Writing extracted data to XML

Overview

Oftentimes once you've extracted data from a page you'll want to write it out to an XML file. screen-scraper contains a special XmlWriter class that makes this a snap.

This script uses objects and methods that are only available in the enterprise edition of screen-scraper.
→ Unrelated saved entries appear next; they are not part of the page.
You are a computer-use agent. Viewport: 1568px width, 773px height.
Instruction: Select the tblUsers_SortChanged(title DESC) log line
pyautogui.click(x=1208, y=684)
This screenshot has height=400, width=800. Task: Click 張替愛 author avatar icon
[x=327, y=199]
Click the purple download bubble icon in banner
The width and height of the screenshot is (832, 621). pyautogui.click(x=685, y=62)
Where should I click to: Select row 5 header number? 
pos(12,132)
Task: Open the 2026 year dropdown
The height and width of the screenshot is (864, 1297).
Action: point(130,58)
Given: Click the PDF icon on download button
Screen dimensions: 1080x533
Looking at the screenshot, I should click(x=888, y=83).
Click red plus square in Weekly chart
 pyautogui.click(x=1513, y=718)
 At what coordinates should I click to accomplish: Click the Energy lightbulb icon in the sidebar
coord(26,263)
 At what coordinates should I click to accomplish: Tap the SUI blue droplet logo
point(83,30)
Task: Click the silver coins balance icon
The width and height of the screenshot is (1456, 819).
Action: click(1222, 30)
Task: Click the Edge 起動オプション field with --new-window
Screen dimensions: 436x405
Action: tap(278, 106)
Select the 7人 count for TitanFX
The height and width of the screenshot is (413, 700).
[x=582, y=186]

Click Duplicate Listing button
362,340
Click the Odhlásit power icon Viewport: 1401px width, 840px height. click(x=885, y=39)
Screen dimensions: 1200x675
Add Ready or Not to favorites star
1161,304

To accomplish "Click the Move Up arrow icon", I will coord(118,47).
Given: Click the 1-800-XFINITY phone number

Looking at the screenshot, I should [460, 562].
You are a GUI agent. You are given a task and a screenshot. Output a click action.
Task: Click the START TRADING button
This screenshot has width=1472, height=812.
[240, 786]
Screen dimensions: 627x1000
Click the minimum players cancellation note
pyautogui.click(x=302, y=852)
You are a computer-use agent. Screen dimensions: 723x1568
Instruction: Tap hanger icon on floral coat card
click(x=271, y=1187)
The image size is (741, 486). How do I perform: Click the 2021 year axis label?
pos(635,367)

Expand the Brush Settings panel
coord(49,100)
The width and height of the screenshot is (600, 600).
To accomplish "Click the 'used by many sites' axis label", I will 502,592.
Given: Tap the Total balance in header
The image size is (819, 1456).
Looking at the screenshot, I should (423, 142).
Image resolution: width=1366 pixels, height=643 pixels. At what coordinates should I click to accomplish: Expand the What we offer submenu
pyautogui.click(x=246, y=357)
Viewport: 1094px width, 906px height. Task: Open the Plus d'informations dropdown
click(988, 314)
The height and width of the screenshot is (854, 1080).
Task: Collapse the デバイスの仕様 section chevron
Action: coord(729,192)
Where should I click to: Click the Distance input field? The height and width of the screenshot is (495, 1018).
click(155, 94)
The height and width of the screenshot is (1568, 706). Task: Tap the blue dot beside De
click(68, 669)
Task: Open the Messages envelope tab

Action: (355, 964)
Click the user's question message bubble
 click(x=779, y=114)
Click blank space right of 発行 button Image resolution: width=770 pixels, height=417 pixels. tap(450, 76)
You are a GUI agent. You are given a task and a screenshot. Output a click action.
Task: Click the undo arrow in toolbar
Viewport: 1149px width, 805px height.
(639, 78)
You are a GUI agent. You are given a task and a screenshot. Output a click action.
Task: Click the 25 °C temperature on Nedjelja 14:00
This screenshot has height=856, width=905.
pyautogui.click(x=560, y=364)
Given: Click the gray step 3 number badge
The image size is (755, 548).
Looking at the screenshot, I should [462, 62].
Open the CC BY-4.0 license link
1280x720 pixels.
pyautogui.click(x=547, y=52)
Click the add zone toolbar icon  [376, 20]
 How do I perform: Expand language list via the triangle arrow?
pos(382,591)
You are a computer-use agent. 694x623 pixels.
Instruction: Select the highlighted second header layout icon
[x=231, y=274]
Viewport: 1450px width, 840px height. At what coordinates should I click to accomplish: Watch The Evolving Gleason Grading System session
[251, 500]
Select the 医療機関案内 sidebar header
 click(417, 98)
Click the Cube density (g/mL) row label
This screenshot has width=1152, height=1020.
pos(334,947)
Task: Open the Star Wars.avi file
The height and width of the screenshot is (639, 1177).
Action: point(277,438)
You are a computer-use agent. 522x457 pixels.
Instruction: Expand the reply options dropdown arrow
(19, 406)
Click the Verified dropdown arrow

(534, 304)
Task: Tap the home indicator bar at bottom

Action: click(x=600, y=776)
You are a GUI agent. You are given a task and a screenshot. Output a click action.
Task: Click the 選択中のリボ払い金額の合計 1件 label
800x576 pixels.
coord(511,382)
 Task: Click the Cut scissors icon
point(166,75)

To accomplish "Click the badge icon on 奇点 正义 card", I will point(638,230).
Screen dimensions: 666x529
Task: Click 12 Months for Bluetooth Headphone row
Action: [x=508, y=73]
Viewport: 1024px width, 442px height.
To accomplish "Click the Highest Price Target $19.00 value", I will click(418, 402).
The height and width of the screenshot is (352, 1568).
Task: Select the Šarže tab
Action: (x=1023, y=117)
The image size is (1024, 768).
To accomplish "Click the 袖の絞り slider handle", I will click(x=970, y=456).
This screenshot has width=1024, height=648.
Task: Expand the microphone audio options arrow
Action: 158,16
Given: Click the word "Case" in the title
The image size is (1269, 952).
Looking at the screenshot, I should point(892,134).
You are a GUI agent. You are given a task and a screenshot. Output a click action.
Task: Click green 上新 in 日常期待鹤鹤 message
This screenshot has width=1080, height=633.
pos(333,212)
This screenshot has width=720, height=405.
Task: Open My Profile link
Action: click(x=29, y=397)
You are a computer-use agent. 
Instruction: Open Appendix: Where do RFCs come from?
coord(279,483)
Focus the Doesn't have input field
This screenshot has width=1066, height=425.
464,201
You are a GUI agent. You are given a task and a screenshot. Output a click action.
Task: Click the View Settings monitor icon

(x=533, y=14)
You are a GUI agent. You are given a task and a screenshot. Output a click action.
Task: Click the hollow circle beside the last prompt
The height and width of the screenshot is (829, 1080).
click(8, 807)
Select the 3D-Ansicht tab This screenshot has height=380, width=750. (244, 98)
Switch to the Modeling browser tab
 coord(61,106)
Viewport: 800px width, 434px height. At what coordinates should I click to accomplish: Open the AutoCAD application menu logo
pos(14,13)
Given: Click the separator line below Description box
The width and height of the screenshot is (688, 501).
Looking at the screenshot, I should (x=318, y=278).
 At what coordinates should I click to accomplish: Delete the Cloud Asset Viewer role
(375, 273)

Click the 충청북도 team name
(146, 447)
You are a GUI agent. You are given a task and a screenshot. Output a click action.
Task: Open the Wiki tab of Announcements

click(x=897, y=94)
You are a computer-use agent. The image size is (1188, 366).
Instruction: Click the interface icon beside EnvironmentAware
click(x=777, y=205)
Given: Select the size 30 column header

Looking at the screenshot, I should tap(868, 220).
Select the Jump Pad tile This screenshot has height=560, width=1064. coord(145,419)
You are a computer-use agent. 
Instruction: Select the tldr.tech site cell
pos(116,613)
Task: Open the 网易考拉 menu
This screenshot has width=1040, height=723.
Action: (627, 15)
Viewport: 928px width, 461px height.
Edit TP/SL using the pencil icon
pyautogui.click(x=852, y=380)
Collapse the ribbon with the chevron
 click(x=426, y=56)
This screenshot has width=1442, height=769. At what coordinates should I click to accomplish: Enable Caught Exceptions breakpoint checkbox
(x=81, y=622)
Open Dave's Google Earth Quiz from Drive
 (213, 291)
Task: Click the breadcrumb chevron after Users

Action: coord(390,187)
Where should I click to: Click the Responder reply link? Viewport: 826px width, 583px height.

To use the XmlWriter class you'll generally follow these steps:

  1. Create an instance of XmlWriter in a script, storing it in a session variable.
  2. Extract data.
  3. In a script, get a reference to the XmlWriter object stored in step one, then call addElement or addElements to write out XML nodes.
  4. Repeat steps 2 and 3 as many times as you'd like.
  5. In a script, get a reference to the XmlWriter class, then call the close method on it.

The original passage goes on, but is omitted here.